In a recent report by Appirio, 60 percent of surveyed workers said they put the most value on being appreciated by management, and that appreciation plays a big role in employee satisfaction and retention.
"Our survey found that appreciation, connectedness and emotional safety all outrank compensation as important factors in career decision-making," Harry West, vice president of services and product management at Appirio, said in a statement. "Employee engagement can't be solved by simply showering workers with raises and bonuses. Companies must be dedicated to providing transparency, support and technologies that keep high-end tech talent happy."
Appirio revealed several key insights into why and how employees want to feel appreciated. [See Related Story: 11 Creative Ways to Show Employee Appreciation]
Satisfaction isn't necessarily directly correlated with compensation. According to the survey, employees have issues with leaders who make no effort to form relationships with their workers or show appreciation for employees. Respondents said the worst qualities a boss or manager can have are being emotionally distant and uncommunicative. Some examples are failing to give credit to workers (32 percent of respondents), rarely giving praise or expressing support (28 percent), failing to help employees with promotion (24 percent), and viewing workers as replaceable (13 percent).
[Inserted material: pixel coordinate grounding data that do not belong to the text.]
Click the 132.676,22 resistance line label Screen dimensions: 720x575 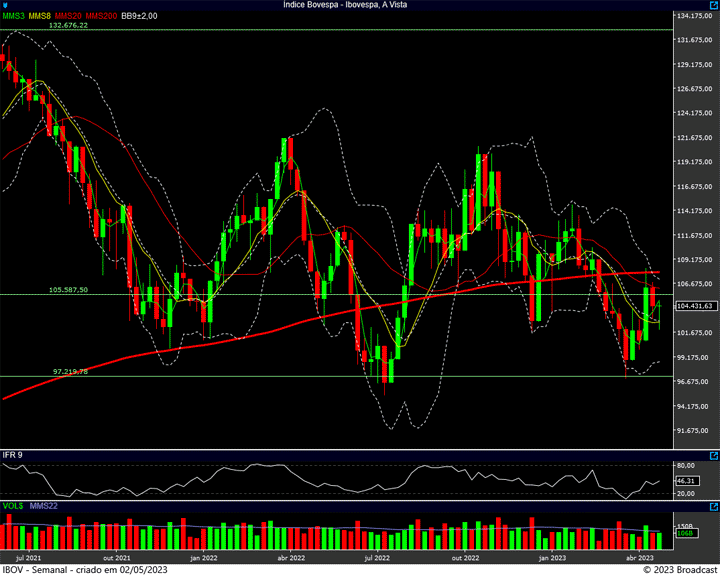click(68, 26)
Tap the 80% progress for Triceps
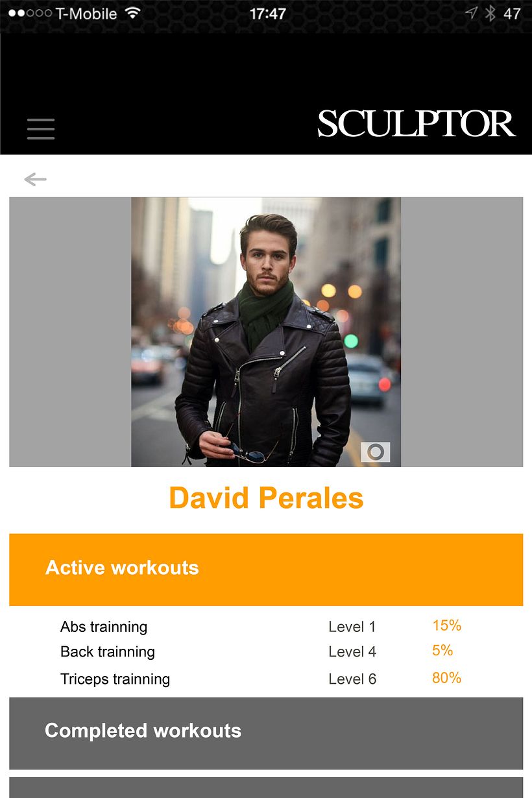This screenshot has width=532, height=798. coord(446,678)
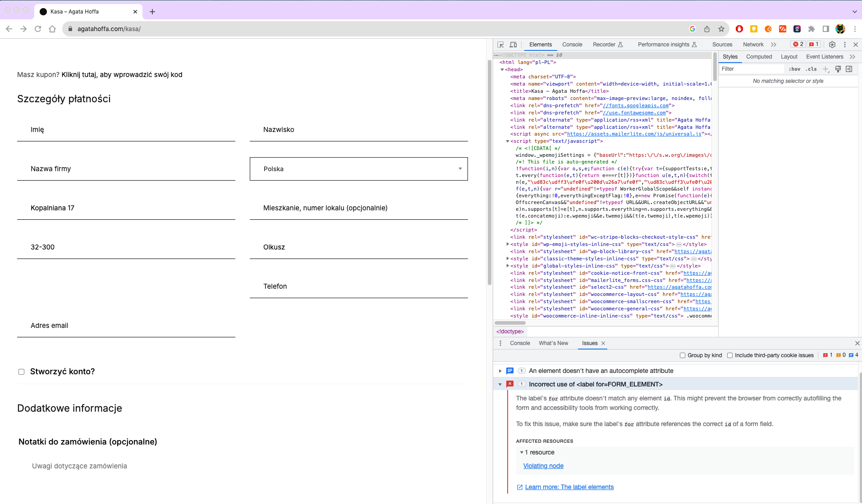Toggle the computed styles sidebar icon
The image size is (862, 504).
point(849,69)
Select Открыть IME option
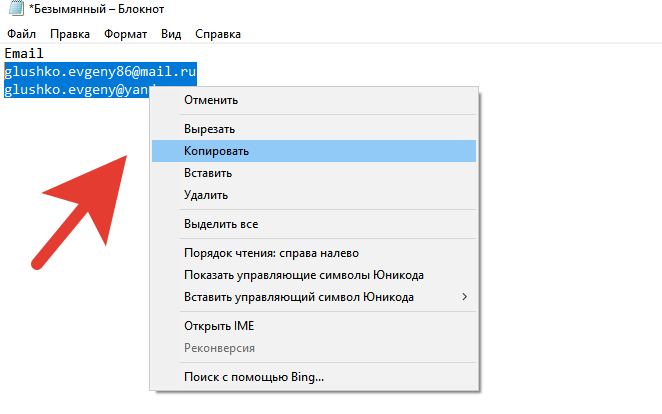The width and height of the screenshot is (662, 414). tap(219, 326)
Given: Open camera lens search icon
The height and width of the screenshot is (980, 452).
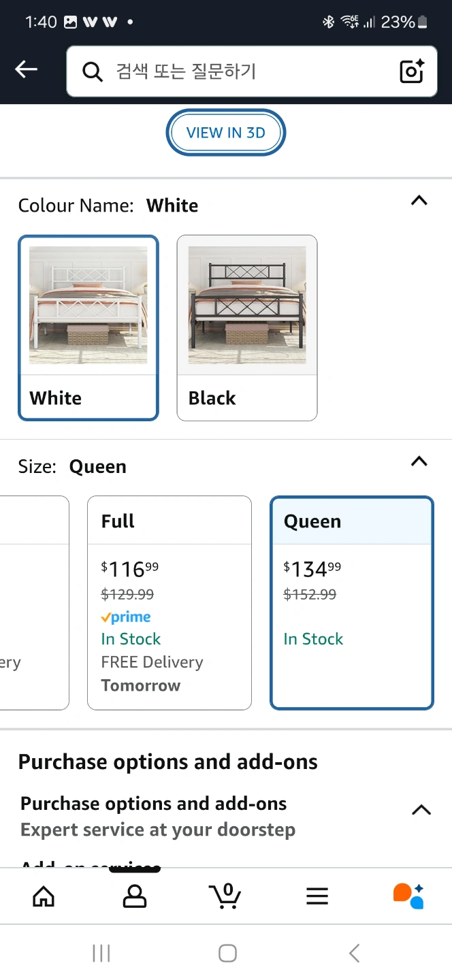Looking at the screenshot, I should click(x=412, y=71).
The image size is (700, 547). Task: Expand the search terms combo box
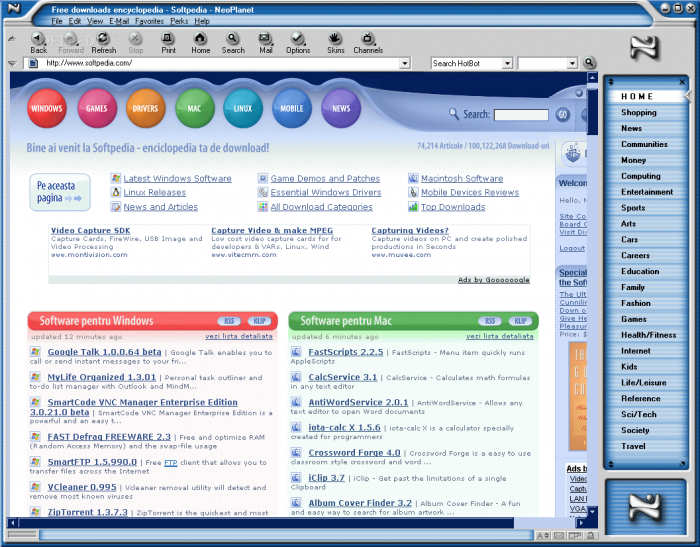click(574, 63)
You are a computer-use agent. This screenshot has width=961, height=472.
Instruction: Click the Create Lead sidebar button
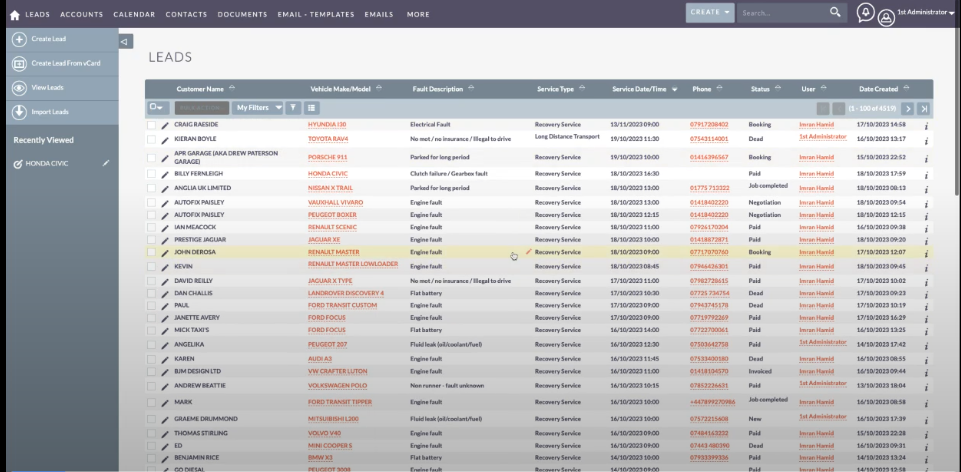50,39
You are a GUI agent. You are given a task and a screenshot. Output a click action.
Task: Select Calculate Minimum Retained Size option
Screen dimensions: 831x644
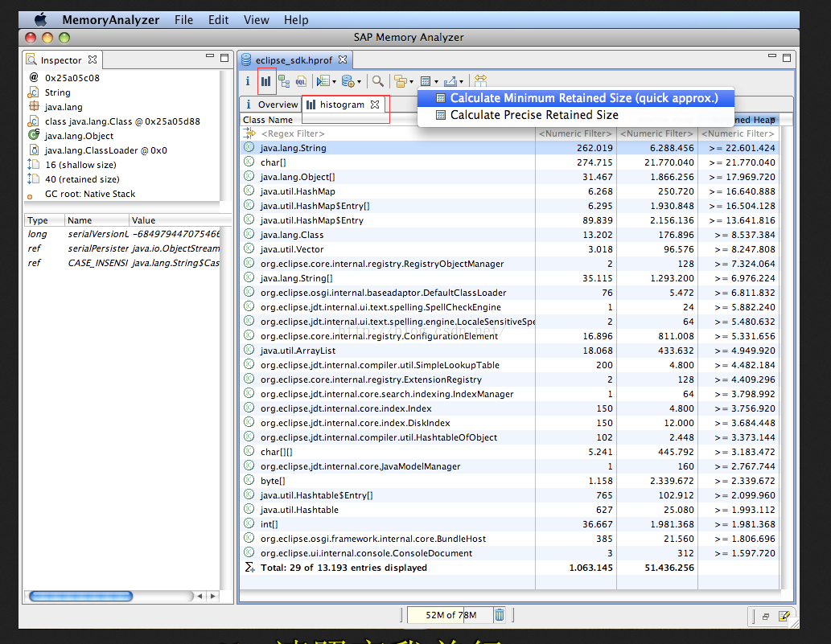[x=582, y=98]
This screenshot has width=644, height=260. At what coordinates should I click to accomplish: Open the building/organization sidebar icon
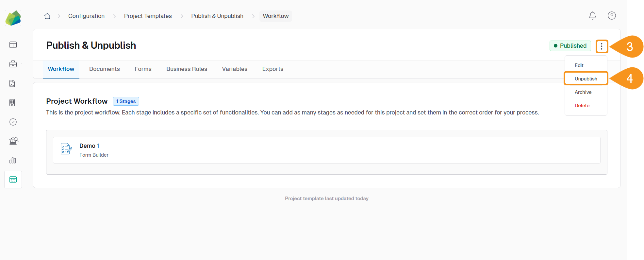point(13,103)
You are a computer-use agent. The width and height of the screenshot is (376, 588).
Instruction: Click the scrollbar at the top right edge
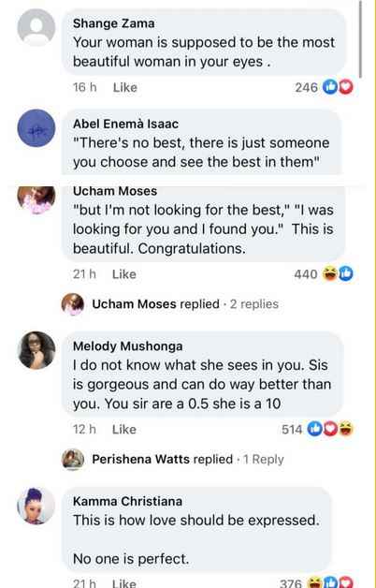coord(361,39)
Interviewees care most about feeling appreciated by their bosses. When considering a job offer, 60 percent of respondents said that feeling appreciated by their managers is the most important factor. On the other hand, only 5 percent said they were most concerned with climbing the corporate ladder, and only 4 percent said they cared most about raises.
Most workers value a human expression for a job well done. Appirio found that 55 percent of respondents said they'd feel most disappointed if a manager never thanked the employee for a job well done on a big project. Support and gratitude seem to be more motivating and cherished than any other form of reward, West said.
"The human touch is becoming even more important in a world where people spend so much time in the digital space," he added.
So how do you express your gratitude in an effective way? Timing is everything, West said.
"One of the main ways a manager can show appreciation is by providing ... a 'thank you' that is delivered in real time, not just at the end of the year or in a formal review session," he said. "Consistent, verbal feedback is a key motivator for the current workforce."
Appirio's results were based on 657 total respondents using an online survey on the SnapApp platform.